Frau A., der die WZ zu ihrem hundertsten Geburtstag ein paar Zeilen widmet, ist auch als Künstlerin hervorgetreten und hat sich im deutsch-französischen Schüleraustausch engagiert. Doch nun ist sie hinfällig, auf Dauer bettlägerig, kennt so recht niemanden mehr, reagiert aber auf Kinderverse und -lieder, auf Zitate aus der Bibel oder Werken von Schriftstellern, die ihr vertraut waren. Oder schreibt man besser: sind?

Man sieht Frau A. in ihrem Sterben aus dem Blickwinkel Angelika Zöllners zu: ohne eine Spur von Voyeurismus, eher mit Empathie. Und begreift einiges von der schweren Arbeit hauptberuflicher Altenpfleger, die sich nicht selten bewusst sind, dass sie es mit Personen und nicht mit Sachen zu tun haben. Die Würde des Menschen ist antastbar.

Es ist ein berührendes Buch entstanden, das ungefähr ab Seite 100 noch einmal mächtig Fahrt aufnimmt, als sich die Besucherin einiger Schriftstücke, Notizen, Briefe sowie Ansichts- und Eintrittskarten der hindämmernden Frau A. annimmt und sie sichtet. Später wird die Berichterstatterin sie zurückgeben, und es ist zu hoffen, dass die Stücke aus dem Nachlass nicht das Schicksal vieler Hinterlassenschaften teilen, nämlich letzten Endes dem Reißwolf oder der Müllverbrennung übereignet zu werden.

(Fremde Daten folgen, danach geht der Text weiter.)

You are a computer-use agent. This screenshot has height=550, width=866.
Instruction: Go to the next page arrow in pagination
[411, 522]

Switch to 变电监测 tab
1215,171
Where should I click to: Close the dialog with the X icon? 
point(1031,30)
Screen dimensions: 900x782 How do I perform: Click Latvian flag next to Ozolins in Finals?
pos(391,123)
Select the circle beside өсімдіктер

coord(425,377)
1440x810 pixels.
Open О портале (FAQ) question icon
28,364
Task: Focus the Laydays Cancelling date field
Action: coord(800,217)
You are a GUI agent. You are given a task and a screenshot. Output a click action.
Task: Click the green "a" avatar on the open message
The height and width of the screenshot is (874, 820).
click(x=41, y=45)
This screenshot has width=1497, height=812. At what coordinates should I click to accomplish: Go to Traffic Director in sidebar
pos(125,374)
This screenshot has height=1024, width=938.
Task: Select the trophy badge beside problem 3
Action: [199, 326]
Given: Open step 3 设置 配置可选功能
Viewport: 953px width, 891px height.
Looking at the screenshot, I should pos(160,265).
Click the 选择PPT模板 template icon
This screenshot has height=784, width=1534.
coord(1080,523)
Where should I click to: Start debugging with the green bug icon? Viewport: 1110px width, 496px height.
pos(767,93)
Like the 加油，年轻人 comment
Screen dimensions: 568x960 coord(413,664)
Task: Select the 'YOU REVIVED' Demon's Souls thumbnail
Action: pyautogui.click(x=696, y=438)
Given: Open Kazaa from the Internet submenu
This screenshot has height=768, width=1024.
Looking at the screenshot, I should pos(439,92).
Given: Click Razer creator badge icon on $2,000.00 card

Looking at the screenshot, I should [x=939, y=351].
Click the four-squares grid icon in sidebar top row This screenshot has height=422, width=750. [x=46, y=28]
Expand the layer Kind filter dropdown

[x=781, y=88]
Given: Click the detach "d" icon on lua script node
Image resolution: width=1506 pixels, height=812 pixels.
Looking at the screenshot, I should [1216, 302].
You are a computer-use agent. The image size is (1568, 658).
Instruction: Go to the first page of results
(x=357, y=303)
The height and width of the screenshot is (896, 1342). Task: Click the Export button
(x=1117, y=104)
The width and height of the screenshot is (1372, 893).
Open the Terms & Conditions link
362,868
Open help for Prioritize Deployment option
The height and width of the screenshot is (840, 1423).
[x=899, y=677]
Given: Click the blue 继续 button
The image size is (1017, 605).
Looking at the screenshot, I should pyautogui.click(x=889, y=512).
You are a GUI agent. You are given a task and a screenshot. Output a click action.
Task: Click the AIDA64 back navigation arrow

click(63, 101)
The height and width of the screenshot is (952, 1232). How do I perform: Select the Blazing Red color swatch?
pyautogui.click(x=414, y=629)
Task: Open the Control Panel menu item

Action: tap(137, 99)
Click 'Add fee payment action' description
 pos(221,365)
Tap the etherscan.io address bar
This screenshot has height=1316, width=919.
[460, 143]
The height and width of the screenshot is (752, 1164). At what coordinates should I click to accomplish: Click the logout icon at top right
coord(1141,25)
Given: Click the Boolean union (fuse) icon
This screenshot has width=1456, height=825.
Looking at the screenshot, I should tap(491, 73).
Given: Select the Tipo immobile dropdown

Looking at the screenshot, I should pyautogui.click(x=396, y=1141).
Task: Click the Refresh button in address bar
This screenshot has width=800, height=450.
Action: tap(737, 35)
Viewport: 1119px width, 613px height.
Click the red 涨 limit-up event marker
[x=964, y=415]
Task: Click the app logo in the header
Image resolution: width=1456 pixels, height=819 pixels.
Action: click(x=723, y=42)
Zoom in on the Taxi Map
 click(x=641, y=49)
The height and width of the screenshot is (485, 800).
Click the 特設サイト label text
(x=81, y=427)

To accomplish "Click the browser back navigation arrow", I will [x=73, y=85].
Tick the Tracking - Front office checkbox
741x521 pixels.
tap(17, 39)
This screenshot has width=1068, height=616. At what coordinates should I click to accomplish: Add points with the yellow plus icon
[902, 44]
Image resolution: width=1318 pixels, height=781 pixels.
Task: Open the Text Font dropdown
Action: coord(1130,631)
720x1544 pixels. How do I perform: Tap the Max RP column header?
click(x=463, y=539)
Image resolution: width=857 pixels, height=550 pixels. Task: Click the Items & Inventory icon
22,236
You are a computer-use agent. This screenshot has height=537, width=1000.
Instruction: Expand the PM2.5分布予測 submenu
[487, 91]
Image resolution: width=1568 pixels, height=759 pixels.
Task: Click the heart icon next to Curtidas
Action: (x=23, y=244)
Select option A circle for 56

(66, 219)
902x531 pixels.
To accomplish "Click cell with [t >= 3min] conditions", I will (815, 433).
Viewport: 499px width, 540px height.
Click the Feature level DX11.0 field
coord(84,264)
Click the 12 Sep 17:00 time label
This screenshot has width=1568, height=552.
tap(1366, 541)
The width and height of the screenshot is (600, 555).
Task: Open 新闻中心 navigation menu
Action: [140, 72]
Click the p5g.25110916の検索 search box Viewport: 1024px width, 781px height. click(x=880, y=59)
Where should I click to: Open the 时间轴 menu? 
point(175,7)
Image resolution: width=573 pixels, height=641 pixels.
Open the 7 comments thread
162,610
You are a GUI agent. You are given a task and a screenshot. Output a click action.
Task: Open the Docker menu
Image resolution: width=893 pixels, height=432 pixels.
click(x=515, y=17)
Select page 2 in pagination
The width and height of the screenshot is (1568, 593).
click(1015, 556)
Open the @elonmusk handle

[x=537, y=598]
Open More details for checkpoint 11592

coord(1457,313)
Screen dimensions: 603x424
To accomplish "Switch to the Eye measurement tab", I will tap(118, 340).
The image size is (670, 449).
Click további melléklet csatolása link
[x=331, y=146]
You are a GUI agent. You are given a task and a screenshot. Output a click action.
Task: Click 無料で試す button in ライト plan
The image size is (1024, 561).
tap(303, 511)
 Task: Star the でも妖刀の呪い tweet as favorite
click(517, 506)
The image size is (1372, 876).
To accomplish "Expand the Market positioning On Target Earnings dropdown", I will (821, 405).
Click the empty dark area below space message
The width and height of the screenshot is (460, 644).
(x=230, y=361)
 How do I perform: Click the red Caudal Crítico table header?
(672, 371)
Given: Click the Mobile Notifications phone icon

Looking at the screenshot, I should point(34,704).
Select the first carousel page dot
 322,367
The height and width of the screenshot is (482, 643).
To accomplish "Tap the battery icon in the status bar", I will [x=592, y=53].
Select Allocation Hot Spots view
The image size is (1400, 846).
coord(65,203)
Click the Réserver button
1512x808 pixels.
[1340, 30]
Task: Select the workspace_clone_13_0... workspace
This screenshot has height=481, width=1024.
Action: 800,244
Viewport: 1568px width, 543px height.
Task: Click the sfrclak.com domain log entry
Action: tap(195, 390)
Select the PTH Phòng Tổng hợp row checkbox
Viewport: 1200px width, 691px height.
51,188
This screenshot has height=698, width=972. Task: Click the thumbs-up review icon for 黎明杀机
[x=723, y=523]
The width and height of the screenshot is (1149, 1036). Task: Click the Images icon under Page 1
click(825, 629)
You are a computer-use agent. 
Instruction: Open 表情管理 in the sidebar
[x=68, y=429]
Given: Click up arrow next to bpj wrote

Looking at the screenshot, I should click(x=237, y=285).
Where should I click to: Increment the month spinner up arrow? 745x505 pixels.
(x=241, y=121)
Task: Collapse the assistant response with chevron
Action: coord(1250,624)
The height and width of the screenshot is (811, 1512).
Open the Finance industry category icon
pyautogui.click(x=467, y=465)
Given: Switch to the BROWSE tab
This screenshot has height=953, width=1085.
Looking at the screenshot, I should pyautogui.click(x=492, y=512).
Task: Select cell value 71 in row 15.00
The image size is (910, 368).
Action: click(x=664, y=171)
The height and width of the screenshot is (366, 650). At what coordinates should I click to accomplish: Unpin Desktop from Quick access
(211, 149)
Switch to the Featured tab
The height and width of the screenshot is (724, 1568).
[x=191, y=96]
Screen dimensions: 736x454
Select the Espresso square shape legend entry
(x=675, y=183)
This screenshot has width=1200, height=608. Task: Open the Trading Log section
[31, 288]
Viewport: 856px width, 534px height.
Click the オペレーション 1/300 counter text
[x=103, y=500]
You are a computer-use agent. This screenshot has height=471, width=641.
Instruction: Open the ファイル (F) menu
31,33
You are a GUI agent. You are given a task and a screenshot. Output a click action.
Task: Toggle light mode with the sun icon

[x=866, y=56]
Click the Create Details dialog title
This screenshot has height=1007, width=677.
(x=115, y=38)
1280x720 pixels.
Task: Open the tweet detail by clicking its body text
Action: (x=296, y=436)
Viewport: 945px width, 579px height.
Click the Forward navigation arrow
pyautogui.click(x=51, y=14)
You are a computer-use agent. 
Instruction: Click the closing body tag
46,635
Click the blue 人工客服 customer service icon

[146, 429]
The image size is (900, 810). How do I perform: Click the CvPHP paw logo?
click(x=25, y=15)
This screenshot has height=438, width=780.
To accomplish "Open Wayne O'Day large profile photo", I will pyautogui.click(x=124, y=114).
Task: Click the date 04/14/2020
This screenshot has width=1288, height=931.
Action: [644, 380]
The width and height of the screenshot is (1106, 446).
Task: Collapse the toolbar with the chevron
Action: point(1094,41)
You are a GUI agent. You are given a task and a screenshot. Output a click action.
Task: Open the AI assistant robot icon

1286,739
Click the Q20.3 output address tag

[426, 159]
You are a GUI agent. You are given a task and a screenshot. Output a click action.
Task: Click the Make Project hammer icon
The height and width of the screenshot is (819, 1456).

Der Leser erfährt en passant eine Menge über Wuppertal, eine Schule im Westen der Stadt, über die Verbindungen Wuppertals mit dem französischen St. Etienne sowie – vielleicht erstmalig in der Literatur – über die „Lesefreuden“-Initiative des örtlichen Verbandes der Schriftsteller.

Zu Recht schreibt Regine Radermacher, selbst examinierte Pflegerin, Zöllner nehme den Leser „mit auf eine Reise zu jenen verborgenen Schätzen einer alten Lady“, zu Schätzen, die „nur ein geduldiger und interessierter Zuhörer aufzuspüren vermag“ (Vorwort, S. 7). Dahinter steht das Bedürfnis, „etwas lernen zu wollen vom erfüllten Leben und Sterben“ der Protaginistin: „Als Leser werden wir Zeugen von berührenden Reflexionen über Abschied und Tod und einem großen Erstaunen über das innere Erleben eines sterbenden Menschen.“ Vorangestellt finden wir als Motto einen Satz des schwedischen Regisseurs Ingmar Bergman: „Altwerden ist, wie auf einen Berg steigen. Je höher man kommt, desto mehr Kräfte sind verbraucht, aber um so weiter sieht man.“

So nebenher sieht man in Zöllners halbdokumentarischem Tagebuchroman in bedeutende Werke der deutschen Literatur (Peter Bamm, Lenz, Rilke, Werfel, Zuckmayer, Stefan Zweig) und macht Bekanntschaft mit Autorinnen und Autoren, die sich mit Nahtoderfahrungen beschäftigt haben, darunter die Wuppertaler Ehrenbürgerin Stella Baum (Der verborgene Tod).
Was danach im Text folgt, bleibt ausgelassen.